You exercise your right to freedom and this is the result. All rhetoric to avoid conflict and protect each other from hurt. The untested truths spun by different interests continue to churn and accumulate in the sandbox of political correctness and value systems. Everyone withdraws into their own small gated community afraid of a larger forum. They stay inside their little ponds leaking whatever truth suits them into the growing cesspool of society at large. The different cardinal truths neither clash nor mesh. No one is invalidated but no one is right.

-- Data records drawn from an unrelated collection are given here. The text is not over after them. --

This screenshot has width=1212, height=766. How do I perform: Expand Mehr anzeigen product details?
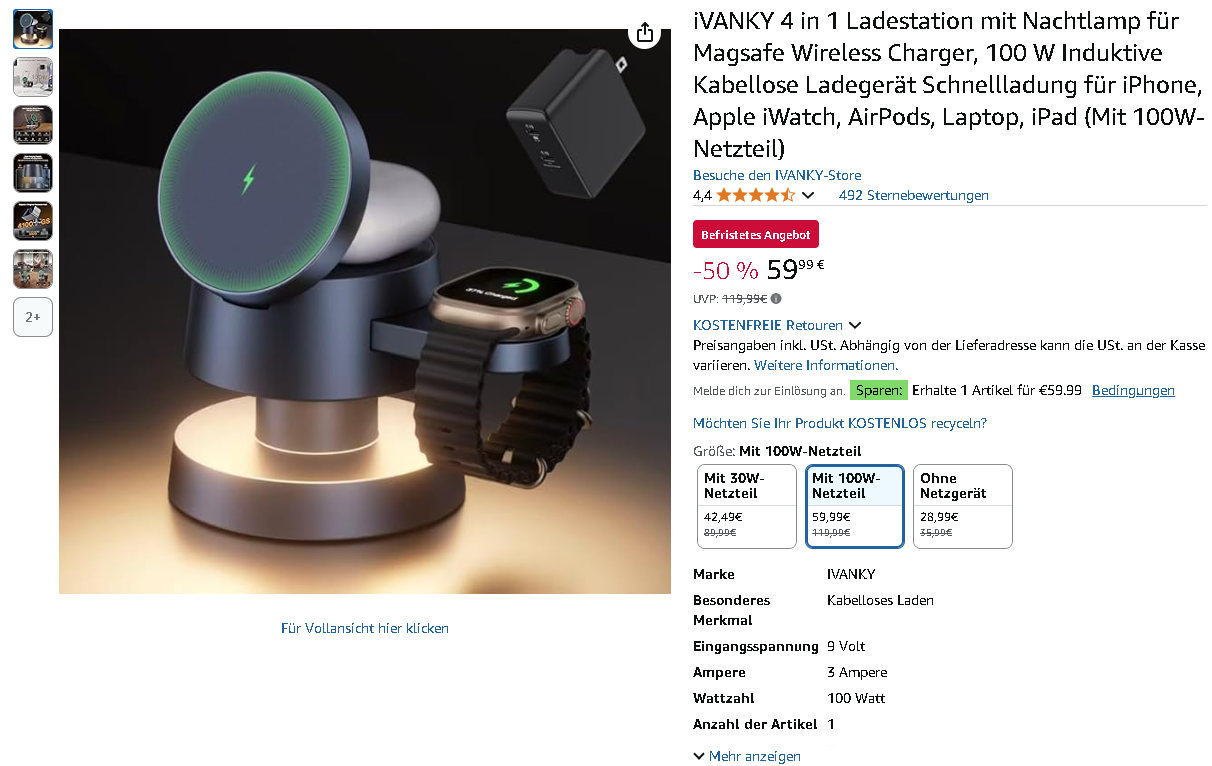[747, 756]
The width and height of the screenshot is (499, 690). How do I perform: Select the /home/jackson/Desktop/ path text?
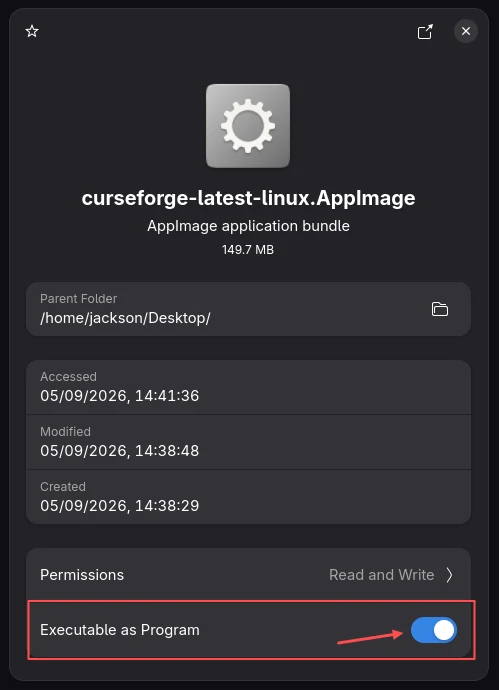125,318
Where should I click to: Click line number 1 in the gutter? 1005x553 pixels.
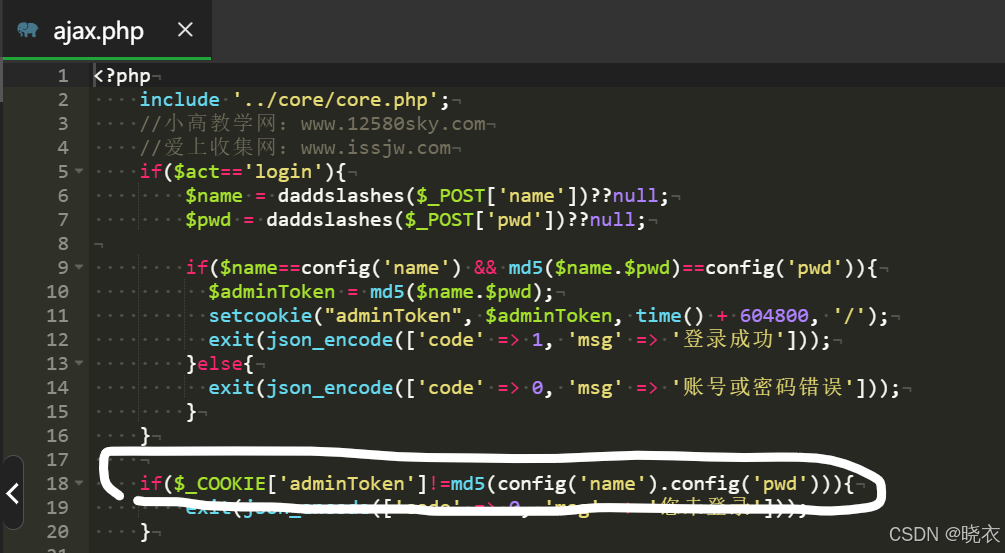point(62,76)
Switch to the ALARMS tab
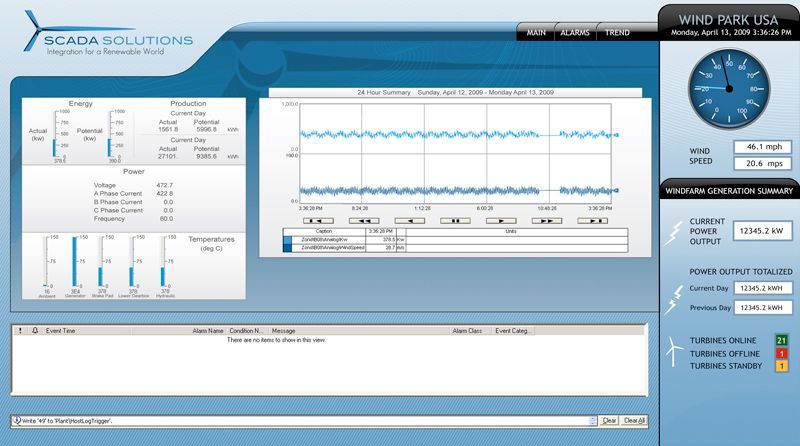This screenshot has height=446, width=800. (574, 33)
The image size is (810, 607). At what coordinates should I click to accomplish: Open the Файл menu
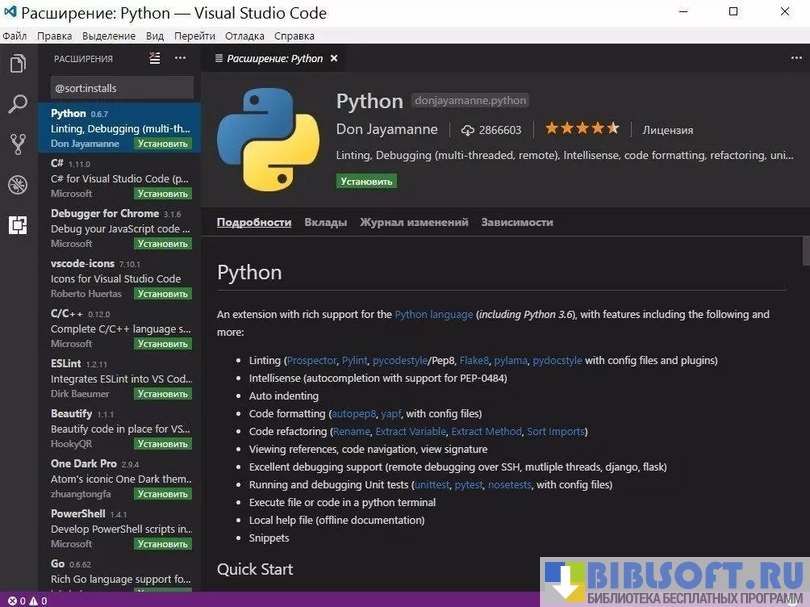tap(14, 36)
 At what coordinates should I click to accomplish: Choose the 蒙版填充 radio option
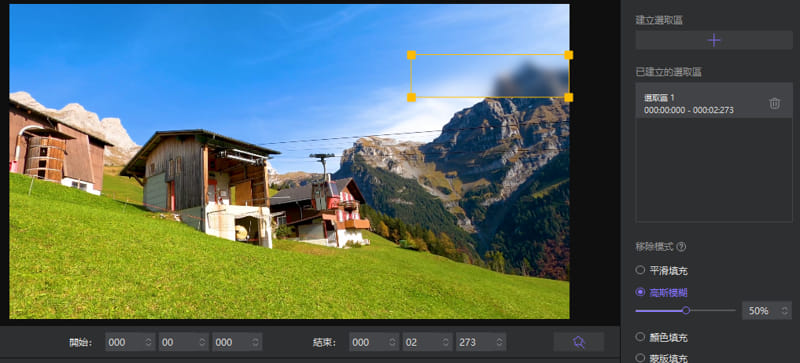tap(640, 358)
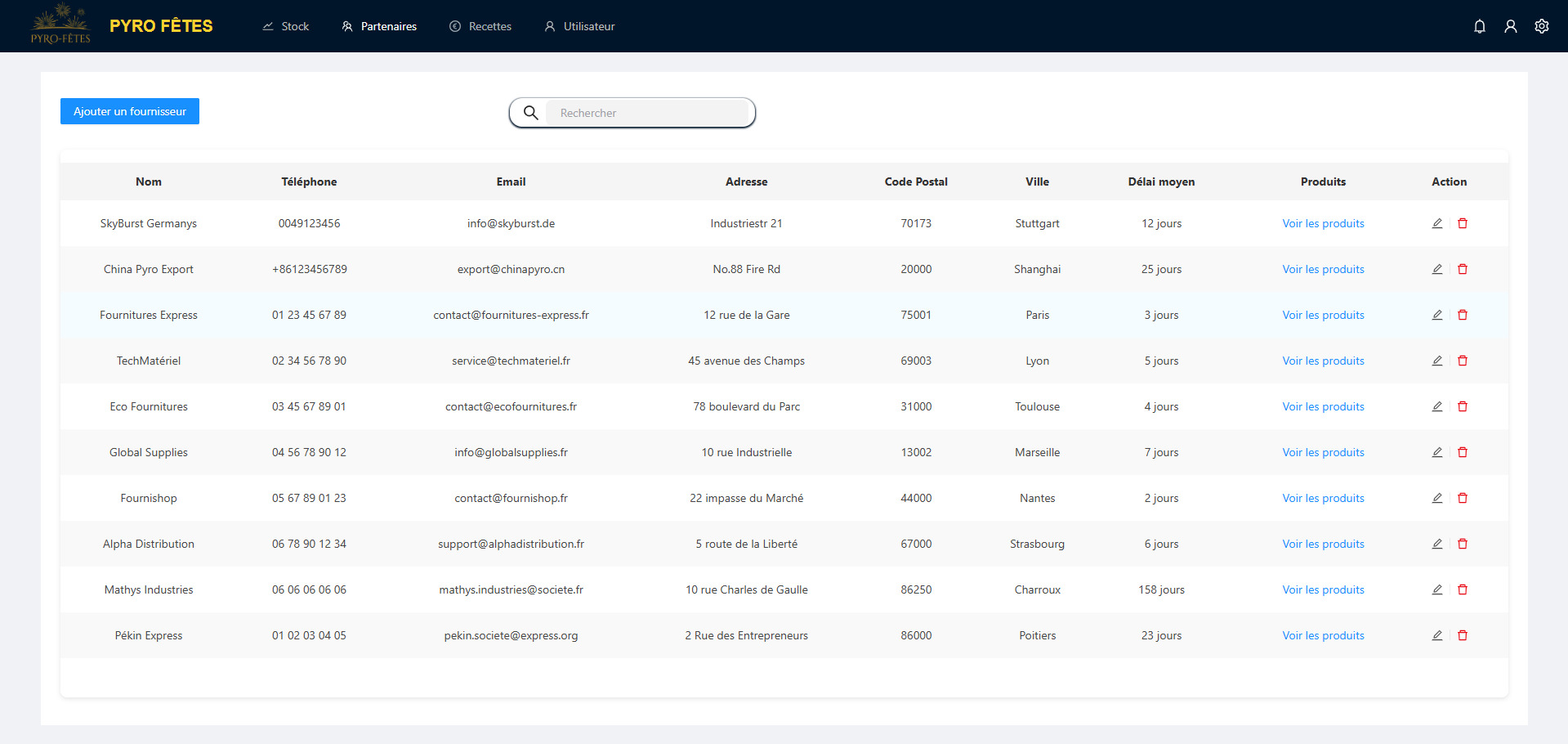1568x744 pixels.
Task: Open the settings gear icon
Action: [x=1541, y=26]
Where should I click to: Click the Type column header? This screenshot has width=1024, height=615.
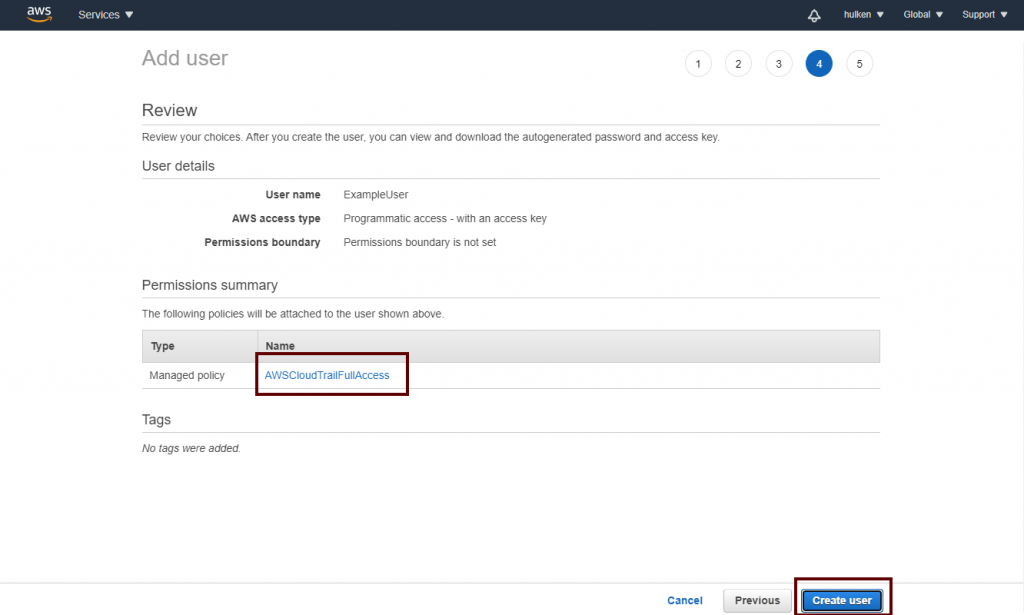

As thrilling and thought-provoking as this conversation is in a vacuum, it unfortunately doesn’t actually exist in a vacuum. At this point in the narrative, you’ve already witnessed a supernatural transplanted arm take over the body of its new owner, defeated an obese madman on rollerblades drinking martinis, had a bladderful of urine drained onto your head, and cartwheeled nude through a stage called “Arsenal Jejunum.” The double crosses and conspiracy theories are all over the place but somehow never produce anything surprising. According to Kojima’s design document, this constant blur of narrative action was intentional. But the juxtaposition between the campy story and the heady screed dampens the impact of the philosophically minded conversation considerably.
There’s not much to write home about regarding the actual game elements. A few kinks have been ironed out, a few new abilities added, but you still work your way through with a clunky combination of first and third-person views and locked camera angles. At least you can shoot from the first person view now. Even though combat is still mediocre, the emphasis is on sneaking. There are moments of enjoyment to be found amidst the dross in which you tranquilize guards, evade swiveling security cameras, and hide beneath a cardboard box. But actually playing the game is frustratingly sidelined again. On my second playthrough on Extreme difficulty I think I spent more time waiting for cutscenes to load and skipping them than I did controlling Raiden. At least I cannot accuse it of being a subpar animated movie like the last time, considering how vital its gameness is to its storytelling.
By jumbling the familiar form of MGS1 Kojima created a frustrating narrative experience that is not quite justified by its late moments of clairvoyant social commentary. Such thought-provoking narrative turns would have been better served by a more grounded narrative rather than the supernatural military sci-fi soap opera that Kojima dreamed up.